The code used here was developed for the explicit purpose of doing global spatial analysis, and can be found at https://github.com/allfed/allfed-spatial 

## Constraints and assumptions

1. If a unit of cattle are within a certain distance of cropland (<= R), we'll move cattle to the cropland
* If a unit of cattle are outside a certain distance from cropland (> R), we'll move residues from the cropland to the livestock
* Each unit of cattle has a fixed consumption rate (C)
* Each unit of cropland has a fixed supply (S)
* Residues can be transported along existing railway and road routes an unlimited distance
* Cattle can be transported directly (as the crow flies) to cropland (as long as distance is < R)
* Relative cost of transport will be ignored for this exercise

Do we also want to look at pasture?

##### Herd distance (R) 
[This page](https://en.wikipedia.org/wiki/Cattle_drives_in_the_United_States) suggests that cattle can be sustainably (weight maintained) herded overland at 24 km. / day. However, if we are herding with the intent of consuming all residues in an area, this value will be considerably smaller. Set to 1km as an initial value (to be updated).

##### Max herd distance (Rmax) 
There's likely an effective maximum distance we want to herd cattle in the first place. Set to 50km as an initial value (to be updated)
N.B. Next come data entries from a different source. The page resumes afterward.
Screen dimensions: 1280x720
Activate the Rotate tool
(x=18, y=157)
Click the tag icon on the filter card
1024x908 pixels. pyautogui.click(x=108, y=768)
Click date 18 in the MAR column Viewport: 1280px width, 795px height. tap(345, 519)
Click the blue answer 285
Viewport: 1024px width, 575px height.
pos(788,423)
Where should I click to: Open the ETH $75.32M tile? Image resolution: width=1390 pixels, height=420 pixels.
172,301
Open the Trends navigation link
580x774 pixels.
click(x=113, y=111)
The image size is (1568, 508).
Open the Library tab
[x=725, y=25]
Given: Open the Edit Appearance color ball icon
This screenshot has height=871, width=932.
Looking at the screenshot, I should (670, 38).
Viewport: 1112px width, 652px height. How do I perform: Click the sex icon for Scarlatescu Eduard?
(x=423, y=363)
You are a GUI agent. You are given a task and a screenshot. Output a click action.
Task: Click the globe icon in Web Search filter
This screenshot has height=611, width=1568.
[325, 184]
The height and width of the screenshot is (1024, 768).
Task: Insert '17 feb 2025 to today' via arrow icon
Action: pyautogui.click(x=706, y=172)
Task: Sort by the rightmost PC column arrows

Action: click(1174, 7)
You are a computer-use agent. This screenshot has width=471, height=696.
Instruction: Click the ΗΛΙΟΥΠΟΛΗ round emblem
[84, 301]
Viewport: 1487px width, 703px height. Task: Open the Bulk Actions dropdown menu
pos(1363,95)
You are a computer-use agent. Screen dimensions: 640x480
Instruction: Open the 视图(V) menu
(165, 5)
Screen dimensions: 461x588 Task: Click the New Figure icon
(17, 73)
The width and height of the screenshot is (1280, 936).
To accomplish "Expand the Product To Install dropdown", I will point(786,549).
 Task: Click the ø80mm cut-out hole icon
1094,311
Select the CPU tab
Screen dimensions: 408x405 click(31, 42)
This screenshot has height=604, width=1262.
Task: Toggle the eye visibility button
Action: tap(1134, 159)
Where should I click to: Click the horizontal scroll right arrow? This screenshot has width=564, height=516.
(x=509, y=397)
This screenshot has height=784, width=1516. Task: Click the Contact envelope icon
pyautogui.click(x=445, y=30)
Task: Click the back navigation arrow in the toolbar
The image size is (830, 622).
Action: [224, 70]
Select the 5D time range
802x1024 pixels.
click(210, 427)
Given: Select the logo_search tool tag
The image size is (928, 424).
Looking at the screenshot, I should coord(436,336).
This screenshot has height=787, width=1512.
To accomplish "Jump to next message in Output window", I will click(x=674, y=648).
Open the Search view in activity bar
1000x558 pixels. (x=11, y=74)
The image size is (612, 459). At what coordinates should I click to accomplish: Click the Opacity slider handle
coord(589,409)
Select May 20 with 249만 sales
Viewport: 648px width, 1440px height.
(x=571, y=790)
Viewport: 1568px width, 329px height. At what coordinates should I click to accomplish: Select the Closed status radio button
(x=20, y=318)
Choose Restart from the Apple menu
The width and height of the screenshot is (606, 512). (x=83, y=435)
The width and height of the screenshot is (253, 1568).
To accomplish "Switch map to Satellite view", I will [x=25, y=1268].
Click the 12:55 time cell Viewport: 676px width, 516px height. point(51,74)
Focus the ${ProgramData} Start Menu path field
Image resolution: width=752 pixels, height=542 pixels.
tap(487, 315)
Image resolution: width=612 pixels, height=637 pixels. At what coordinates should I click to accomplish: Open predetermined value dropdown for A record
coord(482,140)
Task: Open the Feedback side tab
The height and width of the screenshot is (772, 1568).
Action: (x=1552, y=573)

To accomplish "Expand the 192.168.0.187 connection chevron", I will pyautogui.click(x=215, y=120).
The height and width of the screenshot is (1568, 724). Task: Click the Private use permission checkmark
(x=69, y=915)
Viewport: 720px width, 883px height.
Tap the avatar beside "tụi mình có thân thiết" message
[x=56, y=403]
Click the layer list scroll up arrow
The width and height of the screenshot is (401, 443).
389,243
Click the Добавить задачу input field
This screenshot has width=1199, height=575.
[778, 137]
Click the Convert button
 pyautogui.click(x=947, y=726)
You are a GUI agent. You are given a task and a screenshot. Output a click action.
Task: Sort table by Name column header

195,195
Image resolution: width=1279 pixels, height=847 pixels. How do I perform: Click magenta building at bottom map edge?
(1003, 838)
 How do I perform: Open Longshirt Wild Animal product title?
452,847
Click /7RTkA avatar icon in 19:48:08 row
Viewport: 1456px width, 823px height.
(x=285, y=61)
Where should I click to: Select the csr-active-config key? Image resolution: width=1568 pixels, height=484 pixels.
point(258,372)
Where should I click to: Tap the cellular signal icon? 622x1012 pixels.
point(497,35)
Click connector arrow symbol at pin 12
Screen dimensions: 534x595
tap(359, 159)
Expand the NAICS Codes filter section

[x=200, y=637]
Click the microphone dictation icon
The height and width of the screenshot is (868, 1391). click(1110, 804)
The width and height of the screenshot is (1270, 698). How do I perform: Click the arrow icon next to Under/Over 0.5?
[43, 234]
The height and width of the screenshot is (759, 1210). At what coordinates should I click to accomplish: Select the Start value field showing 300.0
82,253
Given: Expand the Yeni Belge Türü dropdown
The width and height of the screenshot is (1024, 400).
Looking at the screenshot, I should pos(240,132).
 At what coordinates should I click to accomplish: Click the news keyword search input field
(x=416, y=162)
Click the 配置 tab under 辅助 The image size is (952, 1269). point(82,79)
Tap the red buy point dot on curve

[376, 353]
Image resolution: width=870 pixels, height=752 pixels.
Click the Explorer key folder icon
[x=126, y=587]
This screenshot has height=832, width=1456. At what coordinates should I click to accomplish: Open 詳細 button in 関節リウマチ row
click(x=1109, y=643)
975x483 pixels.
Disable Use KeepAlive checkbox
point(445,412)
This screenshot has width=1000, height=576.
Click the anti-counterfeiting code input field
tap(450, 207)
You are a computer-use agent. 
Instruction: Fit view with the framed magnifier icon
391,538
##### Consumption rate (C)
Set to 10kg per cow per day (to be updated). Allow adjustment of scenario time parameter L, which is number of days to feed cows.

##### Supply (S)
Set to 1000 kg per hectare (to update)

##### Herd time (L)
Maximum number of days to herd cattle, i.e. to allow cattle to feed within R/Rmax before transporting residues to them. Set to 365 days as an initial scenario.

## Setting up

In [18]:
# Allow access to Python imports from higher level folder
import sys
sys.path.append('..')

# Define directory locations
TEST_DIR = '../test/'
IN_SHAPE_DIR = '../test/in_shape/'
GRAPH_DIR = '../test/graph'
OUTPUT_DIR = '../test/output/'

# Define key variables
R = 1000 # maximum cattle herd distance in units metres per day (eating all day)
Rmax = 50000 # maximum distance to herd cattle
C = 10 # residue consumption by cattle in units of kg per cow per day
S = 1000 # supply of residue in units of kg per hectare (kg per 0.01 sq km)
L = 365 # number of days to feed cows

##  1. Preprocess route data

First we'll load in our route data and make sure it's all geometrically connected. It's important that routes are properly connected as we use these connections to infer traversible routes. 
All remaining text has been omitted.